Julianne Westcott was living the kind of life that other Protestant girls in prewar Liverpool could only dream about: old money, silk ball gowns, and prominent young men lining up to escort her. But when she learns of a blind-and-deaf brother, institutionalized since birth, the illusion of her perfect life and family shatters around her.
While visiting her brother in secret, Julianne meets and befriends Kyle McCarthy, an Irish Catholic groundskeeper studying to become a priest. Caught between her family’s expectations, Kyle’s devotion to the Church, and the intense new feelings that the forbidden courtship has awakened in her, Julianne must make a choice: uphold the life she’s always known or follow the difficult path toward love.
But as war ripples through the world and the Blitz decimates England, a tragic accident forces Julianne to leave everything behind and forge a new life built on lies she’s told to protect the ones she loves. Now, after twenty years of hiding from her past, the truth finds her—will she be brave enough to face it?
Received this book from netgally and the publisher in exchange for an honest review this has in no way affected my opinion
Julianne Westcott is a beautiful, young socialite, and at eighteen has the world at her feet. Pressured on one side by her father to enter his shipping business and on the other by her mother to marry well into a prominent, upper class family, Julianne wants to determine her own path. She enters nursing school.
When she discovers she has an institutionalised, deaf and blind twin brother, Charles, she begins secretly visiting him without her parents’ knowledge. There she meets Kyle McCarthy, a young man who has befriended her brother. Kyle is kind and attentive. Julianne learns that he’s the gardener’s son, and training for the Catholic priesthood The story told in first person from Julianne’s point-of-view, begins in 1961 and told in flashbacks to 1937 when Julianne and Kyle first meet. Any relationship between them is verboten: Kyle is in seminary training for the priesthood; they are from different social classes; Kyle is Catholic in a time when religious denomination mattered.

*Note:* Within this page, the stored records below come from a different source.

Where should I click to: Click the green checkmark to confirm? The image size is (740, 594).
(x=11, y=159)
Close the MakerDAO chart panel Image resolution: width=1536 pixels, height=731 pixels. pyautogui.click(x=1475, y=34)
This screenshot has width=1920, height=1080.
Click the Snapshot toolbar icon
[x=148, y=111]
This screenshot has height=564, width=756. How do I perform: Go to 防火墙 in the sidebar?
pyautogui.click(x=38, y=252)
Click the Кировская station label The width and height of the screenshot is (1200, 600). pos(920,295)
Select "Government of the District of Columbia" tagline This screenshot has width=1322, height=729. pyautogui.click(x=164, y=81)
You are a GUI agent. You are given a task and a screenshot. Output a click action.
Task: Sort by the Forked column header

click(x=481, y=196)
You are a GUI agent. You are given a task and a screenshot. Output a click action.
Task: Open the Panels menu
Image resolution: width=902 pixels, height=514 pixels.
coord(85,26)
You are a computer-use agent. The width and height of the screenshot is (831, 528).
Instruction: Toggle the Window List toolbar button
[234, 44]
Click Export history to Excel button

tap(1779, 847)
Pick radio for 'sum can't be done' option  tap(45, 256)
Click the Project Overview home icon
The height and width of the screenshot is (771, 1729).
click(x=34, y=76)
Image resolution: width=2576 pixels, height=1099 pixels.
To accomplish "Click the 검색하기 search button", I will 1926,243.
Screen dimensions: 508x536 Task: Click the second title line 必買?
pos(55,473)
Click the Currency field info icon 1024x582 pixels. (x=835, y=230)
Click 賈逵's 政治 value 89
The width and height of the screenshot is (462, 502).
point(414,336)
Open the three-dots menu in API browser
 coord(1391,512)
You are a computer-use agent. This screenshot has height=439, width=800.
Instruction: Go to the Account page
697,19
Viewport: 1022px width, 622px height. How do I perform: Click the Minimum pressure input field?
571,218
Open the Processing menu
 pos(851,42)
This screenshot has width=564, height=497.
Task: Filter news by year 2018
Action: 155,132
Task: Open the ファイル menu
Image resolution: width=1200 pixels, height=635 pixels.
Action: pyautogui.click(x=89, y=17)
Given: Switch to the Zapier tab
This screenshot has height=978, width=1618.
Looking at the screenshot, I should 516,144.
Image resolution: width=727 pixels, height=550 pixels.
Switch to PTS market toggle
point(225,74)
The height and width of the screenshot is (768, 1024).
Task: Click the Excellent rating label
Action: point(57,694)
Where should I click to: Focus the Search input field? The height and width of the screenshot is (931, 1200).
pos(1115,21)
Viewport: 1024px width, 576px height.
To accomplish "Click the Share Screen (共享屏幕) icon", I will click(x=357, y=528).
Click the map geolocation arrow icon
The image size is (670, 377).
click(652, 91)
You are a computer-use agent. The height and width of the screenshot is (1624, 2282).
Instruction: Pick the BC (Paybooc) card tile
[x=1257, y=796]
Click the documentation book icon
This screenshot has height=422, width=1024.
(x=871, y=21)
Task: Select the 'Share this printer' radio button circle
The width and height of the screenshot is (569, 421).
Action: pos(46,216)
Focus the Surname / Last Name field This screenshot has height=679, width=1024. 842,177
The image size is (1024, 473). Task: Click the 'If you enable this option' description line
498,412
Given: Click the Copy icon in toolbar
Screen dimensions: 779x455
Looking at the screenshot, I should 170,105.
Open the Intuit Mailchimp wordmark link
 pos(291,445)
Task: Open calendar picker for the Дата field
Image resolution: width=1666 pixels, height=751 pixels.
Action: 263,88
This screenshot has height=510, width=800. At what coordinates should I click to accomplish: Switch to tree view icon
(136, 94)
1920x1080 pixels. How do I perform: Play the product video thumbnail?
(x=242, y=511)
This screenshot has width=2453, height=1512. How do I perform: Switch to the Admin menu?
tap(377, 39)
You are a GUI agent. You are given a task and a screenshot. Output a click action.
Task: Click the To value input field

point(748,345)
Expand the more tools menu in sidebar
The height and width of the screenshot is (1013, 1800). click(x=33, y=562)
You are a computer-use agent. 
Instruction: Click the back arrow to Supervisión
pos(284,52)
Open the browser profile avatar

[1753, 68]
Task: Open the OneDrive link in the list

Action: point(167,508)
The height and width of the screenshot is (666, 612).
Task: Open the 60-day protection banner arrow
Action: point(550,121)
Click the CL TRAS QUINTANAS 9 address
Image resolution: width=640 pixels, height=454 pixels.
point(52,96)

As I mentioned to one of my friends recently, I’m not taking chances on new authors too much these days, but I’m very glad I did with Camille Di Maio and her début, The Memory of Us. This is such a lovely story. The author writes with real sincerity, and Julianne and Kyle’s relationship comes off as emotional and deep. The depiction of life in Britain during the war and the trials and tribulations that the couple goes through because of class distinctions in this era, reads realistically. The pacing, prose and plot are quality, and certainly higher than expected from a first-time author. My issues with this are all to do with some pivotal decisions Julianne makes (especially at one particular point in the story) that affect not only her life, but Kyle’s and others close to her. I understand the traumatic and life-shattering events she went through, and to some degree I understand her decisions. But they seemed to be at odds with her character, and how she was previously portrayed, and I wasn’t convinced events would so radically change her personality. Later, she makes another decision and allows years to pass before acting, which I considered far too long, and found frustrating.
Many readers will find this quite an emotional read, I think. Even for this stone-hearted reader this little scene made me shed a rare tear This is one of the better World War 2 romance dramas I’ve read. And with overtones of The Thorn Birds this début is well worth reading. This is one I encourage my friends to put on their reading list, as I’m pretty sure many of you will love this as much, if not more than I did. I’ll definitely read Camille Di Maio’s next title. Recommended for readers who enjoy romantic historical fiction with a love story spanning decades and those who enjoy WW2 settings.